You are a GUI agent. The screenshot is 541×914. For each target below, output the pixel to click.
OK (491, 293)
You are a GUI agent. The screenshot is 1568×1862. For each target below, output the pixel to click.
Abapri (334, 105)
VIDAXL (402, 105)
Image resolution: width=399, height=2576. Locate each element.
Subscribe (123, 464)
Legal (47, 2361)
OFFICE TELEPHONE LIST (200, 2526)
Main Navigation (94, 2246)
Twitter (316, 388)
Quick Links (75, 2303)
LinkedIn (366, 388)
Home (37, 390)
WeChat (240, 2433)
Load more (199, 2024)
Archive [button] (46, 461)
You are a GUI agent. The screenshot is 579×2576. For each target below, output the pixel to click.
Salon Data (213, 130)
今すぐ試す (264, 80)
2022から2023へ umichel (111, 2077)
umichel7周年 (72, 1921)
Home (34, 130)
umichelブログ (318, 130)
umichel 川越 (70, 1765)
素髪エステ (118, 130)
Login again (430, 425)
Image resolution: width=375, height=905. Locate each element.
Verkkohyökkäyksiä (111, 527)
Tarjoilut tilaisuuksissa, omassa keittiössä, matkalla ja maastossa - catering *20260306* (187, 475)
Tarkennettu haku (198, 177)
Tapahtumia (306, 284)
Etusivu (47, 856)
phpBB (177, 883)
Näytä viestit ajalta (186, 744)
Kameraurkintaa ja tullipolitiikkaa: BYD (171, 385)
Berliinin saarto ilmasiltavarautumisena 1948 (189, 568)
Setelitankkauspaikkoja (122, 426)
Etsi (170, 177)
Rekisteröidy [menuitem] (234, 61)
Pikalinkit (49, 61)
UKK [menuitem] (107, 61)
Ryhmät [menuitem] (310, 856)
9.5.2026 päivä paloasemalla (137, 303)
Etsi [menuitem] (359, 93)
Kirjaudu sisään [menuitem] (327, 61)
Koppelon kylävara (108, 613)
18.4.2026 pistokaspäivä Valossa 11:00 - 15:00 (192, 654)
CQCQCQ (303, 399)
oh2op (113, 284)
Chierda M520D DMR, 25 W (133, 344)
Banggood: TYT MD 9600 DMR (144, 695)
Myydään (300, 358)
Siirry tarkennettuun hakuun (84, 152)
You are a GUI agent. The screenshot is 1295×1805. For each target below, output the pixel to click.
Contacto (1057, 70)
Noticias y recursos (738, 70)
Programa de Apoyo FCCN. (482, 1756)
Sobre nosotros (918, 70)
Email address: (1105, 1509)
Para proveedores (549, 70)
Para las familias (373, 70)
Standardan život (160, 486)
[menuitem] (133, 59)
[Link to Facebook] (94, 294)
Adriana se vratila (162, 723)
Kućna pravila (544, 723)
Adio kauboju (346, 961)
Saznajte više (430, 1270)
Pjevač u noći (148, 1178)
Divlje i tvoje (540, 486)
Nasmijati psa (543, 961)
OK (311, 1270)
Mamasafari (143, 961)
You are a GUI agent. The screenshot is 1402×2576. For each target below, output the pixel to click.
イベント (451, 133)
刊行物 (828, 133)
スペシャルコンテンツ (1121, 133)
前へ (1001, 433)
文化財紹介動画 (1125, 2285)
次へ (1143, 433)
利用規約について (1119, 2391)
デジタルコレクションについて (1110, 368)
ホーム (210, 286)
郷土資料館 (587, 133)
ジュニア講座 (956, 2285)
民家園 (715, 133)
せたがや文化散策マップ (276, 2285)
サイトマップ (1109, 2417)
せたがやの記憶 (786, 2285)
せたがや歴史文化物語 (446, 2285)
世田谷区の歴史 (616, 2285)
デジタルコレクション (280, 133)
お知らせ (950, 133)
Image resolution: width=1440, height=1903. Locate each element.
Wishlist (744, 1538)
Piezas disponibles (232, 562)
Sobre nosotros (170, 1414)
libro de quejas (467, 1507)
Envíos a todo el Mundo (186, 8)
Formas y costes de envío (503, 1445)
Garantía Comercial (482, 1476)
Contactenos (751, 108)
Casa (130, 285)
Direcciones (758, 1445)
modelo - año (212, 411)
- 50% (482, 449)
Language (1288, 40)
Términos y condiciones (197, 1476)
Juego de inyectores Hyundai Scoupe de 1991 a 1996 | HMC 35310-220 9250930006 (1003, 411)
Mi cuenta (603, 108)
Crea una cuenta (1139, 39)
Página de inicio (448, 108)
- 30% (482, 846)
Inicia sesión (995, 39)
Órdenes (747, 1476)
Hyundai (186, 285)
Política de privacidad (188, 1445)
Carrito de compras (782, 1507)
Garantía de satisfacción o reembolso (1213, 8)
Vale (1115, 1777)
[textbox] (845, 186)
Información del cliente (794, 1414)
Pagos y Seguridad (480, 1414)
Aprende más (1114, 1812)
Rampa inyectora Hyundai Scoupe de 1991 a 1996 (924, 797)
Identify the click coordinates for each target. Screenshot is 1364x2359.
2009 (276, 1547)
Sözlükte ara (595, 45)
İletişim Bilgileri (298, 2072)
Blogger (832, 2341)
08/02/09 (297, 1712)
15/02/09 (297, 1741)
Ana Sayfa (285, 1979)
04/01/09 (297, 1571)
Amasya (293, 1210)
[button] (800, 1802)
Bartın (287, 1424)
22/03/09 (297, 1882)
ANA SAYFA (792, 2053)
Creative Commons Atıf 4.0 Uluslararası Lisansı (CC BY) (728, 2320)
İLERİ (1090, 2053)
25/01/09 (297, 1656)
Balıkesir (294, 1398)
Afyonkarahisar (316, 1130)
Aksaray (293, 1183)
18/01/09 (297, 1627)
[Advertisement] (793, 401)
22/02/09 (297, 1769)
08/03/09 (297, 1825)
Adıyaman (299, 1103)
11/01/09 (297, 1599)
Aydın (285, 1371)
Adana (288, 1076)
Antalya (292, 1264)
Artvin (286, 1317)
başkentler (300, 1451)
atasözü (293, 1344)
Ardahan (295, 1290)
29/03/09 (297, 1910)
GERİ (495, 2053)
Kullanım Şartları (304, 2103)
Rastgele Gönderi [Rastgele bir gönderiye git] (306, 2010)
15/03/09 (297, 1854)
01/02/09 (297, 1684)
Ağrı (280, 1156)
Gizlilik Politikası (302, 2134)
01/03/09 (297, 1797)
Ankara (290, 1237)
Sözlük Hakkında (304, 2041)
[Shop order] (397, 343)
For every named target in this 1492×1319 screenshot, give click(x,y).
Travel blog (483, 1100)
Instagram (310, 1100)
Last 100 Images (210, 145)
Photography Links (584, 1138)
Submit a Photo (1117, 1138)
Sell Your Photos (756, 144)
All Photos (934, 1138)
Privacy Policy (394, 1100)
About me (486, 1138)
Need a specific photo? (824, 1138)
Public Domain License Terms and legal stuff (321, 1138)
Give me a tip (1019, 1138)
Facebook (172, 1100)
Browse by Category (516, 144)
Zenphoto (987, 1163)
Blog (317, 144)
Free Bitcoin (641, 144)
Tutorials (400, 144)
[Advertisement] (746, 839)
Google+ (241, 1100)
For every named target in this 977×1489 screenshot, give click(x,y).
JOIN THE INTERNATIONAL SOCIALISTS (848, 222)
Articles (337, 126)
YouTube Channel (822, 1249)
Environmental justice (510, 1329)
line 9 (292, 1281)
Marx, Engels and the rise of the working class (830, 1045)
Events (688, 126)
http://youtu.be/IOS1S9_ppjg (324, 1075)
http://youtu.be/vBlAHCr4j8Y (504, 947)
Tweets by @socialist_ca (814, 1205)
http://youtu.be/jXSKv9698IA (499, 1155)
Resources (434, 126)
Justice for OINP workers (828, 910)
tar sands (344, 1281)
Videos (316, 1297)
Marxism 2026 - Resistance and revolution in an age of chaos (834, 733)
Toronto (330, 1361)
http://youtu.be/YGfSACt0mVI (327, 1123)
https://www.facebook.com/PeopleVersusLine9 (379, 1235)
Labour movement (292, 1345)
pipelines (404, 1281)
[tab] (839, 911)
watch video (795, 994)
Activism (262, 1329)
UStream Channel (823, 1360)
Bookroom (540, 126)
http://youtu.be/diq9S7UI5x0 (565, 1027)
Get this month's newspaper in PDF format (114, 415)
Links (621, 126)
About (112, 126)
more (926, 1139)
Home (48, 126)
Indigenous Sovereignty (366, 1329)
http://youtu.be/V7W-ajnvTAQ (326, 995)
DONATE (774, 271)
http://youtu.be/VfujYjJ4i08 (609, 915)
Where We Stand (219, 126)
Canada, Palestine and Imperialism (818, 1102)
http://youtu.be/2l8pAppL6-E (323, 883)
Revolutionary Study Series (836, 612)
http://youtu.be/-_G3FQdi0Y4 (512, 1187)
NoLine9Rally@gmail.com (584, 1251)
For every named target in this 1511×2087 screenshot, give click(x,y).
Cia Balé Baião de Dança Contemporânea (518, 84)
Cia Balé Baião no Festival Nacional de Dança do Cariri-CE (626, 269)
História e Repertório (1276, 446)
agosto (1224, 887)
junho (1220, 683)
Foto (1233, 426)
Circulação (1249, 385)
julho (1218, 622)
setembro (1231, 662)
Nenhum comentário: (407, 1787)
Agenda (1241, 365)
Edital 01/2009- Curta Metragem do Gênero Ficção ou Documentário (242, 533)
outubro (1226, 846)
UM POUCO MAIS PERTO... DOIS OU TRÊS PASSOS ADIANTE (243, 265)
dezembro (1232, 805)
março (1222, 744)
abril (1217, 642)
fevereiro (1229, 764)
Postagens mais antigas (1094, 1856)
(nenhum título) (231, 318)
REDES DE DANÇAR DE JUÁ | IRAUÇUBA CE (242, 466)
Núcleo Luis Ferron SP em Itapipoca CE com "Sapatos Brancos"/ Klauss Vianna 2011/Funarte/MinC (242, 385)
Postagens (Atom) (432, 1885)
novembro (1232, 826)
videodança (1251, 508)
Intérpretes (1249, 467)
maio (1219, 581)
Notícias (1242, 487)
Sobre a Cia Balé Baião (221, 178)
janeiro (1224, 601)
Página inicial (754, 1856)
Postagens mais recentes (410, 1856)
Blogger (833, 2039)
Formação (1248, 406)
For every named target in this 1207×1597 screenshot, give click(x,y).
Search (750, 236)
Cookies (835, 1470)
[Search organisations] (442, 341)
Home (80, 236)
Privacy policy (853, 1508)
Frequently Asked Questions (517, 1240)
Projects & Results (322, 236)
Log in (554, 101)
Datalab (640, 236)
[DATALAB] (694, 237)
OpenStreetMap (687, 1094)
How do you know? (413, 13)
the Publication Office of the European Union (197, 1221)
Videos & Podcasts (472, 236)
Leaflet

####################

Return, unchanged, the part of the material that opens with the line containing "You are a GUI agent. The screenshot is 1402×2576." and closes with the line containing "郷土資料館 (587, 133)", including both of those lines.

You are a GUI agent. The screenshot is 1402×2576. For each target below, output the pixel to click.
イベント (451, 133)
刊行物 (828, 133)
スペシャルコンテンツ (1121, 133)
前へ (1001, 433)
文化財紹介動画 (1125, 2285)
次へ (1143, 433)
利用規約について (1119, 2391)
デジタルコレクションについて (1110, 368)
ホーム (210, 286)
郷土資料館 (587, 133)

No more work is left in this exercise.